Per improvvisi problemi di salute sia il direttore Lorin Maazel che il pianista Aldo Ciccolini hanno dovuto dare forfait, sostituiti rispettivamente da Fabien Gabel e Roberto Cominati, quest’ultimo talentuoso discepolo dello stesso Ciccolini.
Apertura del concerto briosa con la Danse Bacchanale tratta dal Samson et Dalila di Camille Saint-Saëns: staccati plastici, crescendo particolarmente vigorosi e grande presenza degli ottoni hanno fatto da contraltare a uno splendido cantabile nelle parti dove i temi orientaleggianti, dal sapore modale, si muovono flessuosamente tra gli archi e i fiati.

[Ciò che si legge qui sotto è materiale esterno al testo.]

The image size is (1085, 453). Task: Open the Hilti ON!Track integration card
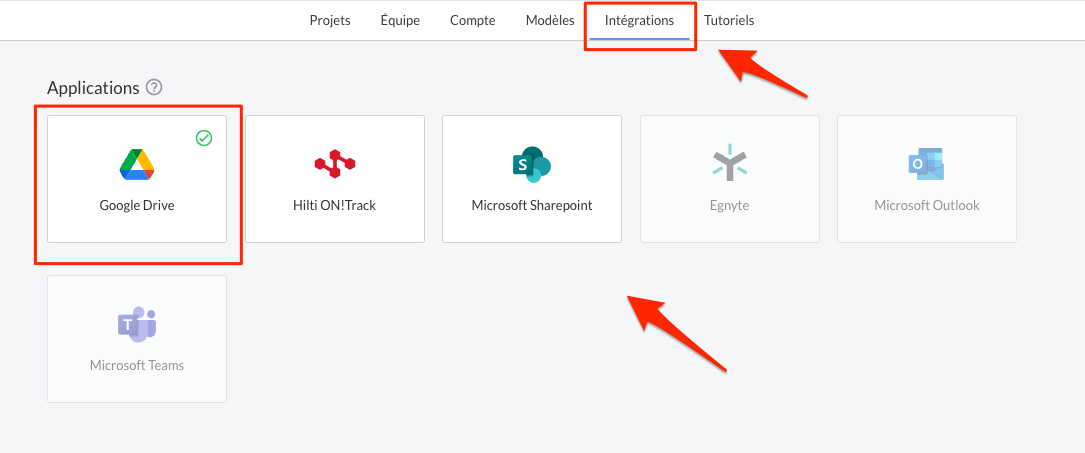pyautogui.click(x=335, y=179)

A seguire è stata la volta del Concerto per pianoforte e orchestra n. 5 detto “Egiziano”, dello stesso Saint-Saëns. Il musicologo Mario Bortolotto ha definito questo componimento un “dono celeste”, nel quale c’è tutto il fascino per la modernità pur nella tenace fedeltà alle forme della tradizione. Roberto Cominati si presenta subito con sonorità rarefatte, con un suono perlato che non poteva che ricordare le dinamiche di un pianista monumentale come Radu Lupu. Il pianista ha intelligentemente scelto di non mostrare i “muscoli” del virtuosismo (cosa che farà in maniera eccellente nel terzo movimento) ma la forza del fraseggio e del colore, rivelando la sua sensibilità interpretativa. Così, quasi senza accorgersene, si arriva alle sontuose atmosfere ottocentesche dell’ultimo movimento dove il virtuosismo sfrenato e il carattere concertante della partitura non impensieriscono minimamente gli interpreti e il divertimento nel suonare che sembrano comunicare al pubblico. Il 18 marzo 1917 Camille Saint-Saëns interpretò il concerto presso la Sala dell’Augusteo di Roma. Il pubblico e la stampa decretò un trionfo “solenne e gigantesco” (come scriveva il Messaggero il giorno seguente) esaltando il giovanile vigore, la tecnica perfetta e la purezza di tocco e stile del pianista-compositore. Ci si permetta di dire, e non sembri azzardato, che per i presenti al Parco della Musica quella lontana serata è riecheggiata nelle note e nell’emozione percepibile in sala, grazie alla perfetta sintonia tra talento del solista e abilità dell’Orchestra dell’Accademia Nazionale di Santa Cecilia.
La seconda parte del concerto è stata dedicata alla Rapsodie Espagnole di Ravel, al Prélude à l’après-midi d’un faune di Debussy e alla Valse dello stesso Ravel.
Delle tre, l’orchestra è apparsa particolarmente a suo agio nell’interpretazione del Prélude di Debussy: dolce e molto espressivo il suono del flauto di Carlo Tamponi che tratteggia con raro fascino l’insinuante melopea del disegno iniziale. Conclusione spumeggiante nell’interpretazione “espressionista” della Valse di Ravel: sonorità traboccanti e tempo vorticoso imposto al brano, quasi al limite dell’idea stessa di danza. Un fermento sonoro che non diventa mai guazzabuglio informe e che denota invece una precisa scelta interpretativa e una originalità di intenti degne di lode.